2018-10-27

▼林間学校のテーマソングを決めた。

テーマソングを設けること自体の是非は置いておくとして、気になったのは子ども達の選んだ曲だ。

各クラスから意見を持ち寄り、話し合いを経た多数決で決まったのが、YouTuberが歌っている曲だった。

歌い手はもちろん、曲も私には聞いたことのないものだったのだが、子ども達の3分の2には馴染みのある曲らしかった。「時代が変わったな。」と思った。

私自身が流行に疎いということもあるが、それにしても最近の子ども達のYouTube視聴率はものすごい。テレビをほとんど見ない子がいるというのもあながち嘘ではないのだろう。

▼はじめは、情報獲得手段がテレビからインターネットへと変化したという単純な話だと思っていた。しかし、ことはそんなに単純なものではないのではないかと考えた。

▼今の時代は、玉石混交の雑多な情報を自分の趣味嗜好によって自由に得ること(あるいは得ないこと)ができる。かつては、テレビを見るにせよ、ゲームをやるにせよ、友達に電話をかけるにせよ、親が介在していた。その制約は煩わしさであったが、制約によって守られている面もあった。
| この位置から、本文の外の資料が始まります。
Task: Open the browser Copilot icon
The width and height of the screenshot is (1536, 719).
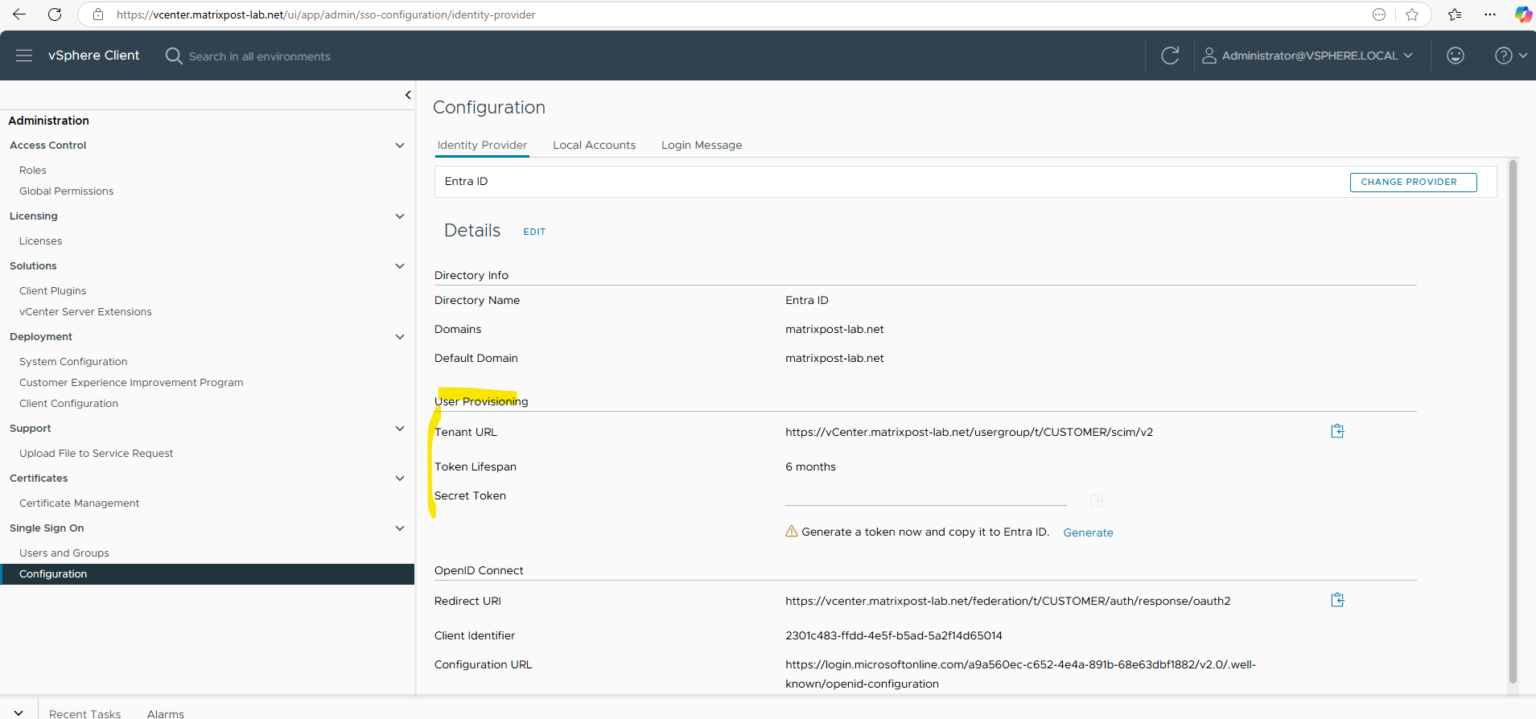Action: 1524,14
制約がなくなったことで、良いか悪いかはともかく大きな「変化」があった。たとえば、子どもが取り組んでくる自主学習の内容を見ていても、昔だったら小学生が到底知りえないようなことを書いてくる子が増えた。「シュレディンガーの猫」「H.P.ラヴクラフトのクトゥルフ神話」「マンデルブロ集合」「ゲシュタルト崩壊」「I LOVE YOU.を月がきれいですねと訳したのは夏目漱石(これは俗説らしいが)」・・・情報源は、インターネットであることは間違いない。

▼知識の垣根が取り払われること自体は、問題はあれ望ましいものだと個人的には思う。しかし、一方で、常識といってよいであろうことを知らない子が激増していることに危機感を覚える。6年生を担任することが多いのだが、アメリカや中国、韓国の位置すら知らない子が年々増えてきている。ネットスラングや差別的な言動を無自覚に使う子も増えた。知の偏りの個人差が大きくなった。

▼知の偏りの個人差がさらに広がっていったとき、「私は私、あなたはあなた」がより認められるようになったとき、どうなるか。多様性が尊重(いや、尊重ではなく野放しか)された結果、個々の内面は単一的な価値観にこりかたまっていくのではないか。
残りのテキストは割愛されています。